_RECORDS SHOWN_:

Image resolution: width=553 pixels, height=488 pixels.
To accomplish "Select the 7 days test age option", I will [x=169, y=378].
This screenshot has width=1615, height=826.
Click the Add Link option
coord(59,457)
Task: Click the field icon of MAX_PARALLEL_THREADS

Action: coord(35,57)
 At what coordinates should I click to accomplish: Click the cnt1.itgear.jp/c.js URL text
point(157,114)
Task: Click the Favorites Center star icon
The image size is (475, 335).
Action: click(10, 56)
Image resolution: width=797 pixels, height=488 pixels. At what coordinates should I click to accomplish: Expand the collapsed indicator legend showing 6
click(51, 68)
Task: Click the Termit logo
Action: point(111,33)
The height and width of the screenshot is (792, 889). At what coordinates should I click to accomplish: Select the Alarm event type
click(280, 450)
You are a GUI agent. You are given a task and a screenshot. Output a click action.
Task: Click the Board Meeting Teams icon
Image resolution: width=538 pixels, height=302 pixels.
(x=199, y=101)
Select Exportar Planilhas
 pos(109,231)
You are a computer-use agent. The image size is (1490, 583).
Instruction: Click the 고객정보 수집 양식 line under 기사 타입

_EXERCISE_:
Reproduce all of the data above, substituting "Screen resolution" for every occurrence of "Image resolution" and leaving everything else unchanged.

_TASK RESPONSE_:
Screen resolution: width=553 pixels, height=488 pixels.
To accomplish "Select the 7 days test age option", I will [x=169, y=378].
This screenshot has width=1615, height=826.
Click the Add Link option
coord(59,457)
Task: Click the field icon of MAX_PARALLEL_THREADS

Action: coord(35,57)
 At what coordinates should I click to accomplish: Click the cnt1.itgear.jp/c.js URL text
point(157,114)
Task: Click the Favorites Center star icon
The image size is (475, 335).
Action: click(10, 56)
Screen resolution: width=797 pixels, height=488 pixels. At what coordinates should I click to accomplish: Expand the collapsed indicator legend showing 6
click(51, 68)
Task: Click the Termit logo
Action: point(111,33)
The height and width of the screenshot is (792, 889). At what coordinates should I click to accomplish: Select the Alarm event type
click(280, 450)
You are a GUI agent. You are given a task and a screenshot. Output a click action.
Task: Click the Board Meeting Teams icon
Screen resolution: width=538 pixels, height=302 pixels.
(x=199, y=101)
Select Exportar Planilhas
 pos(109,231)
You are a computer-use agent. The image size is (1490, 583).
Instruction: Click the 고객정보 수집 양식 line under 기사 타입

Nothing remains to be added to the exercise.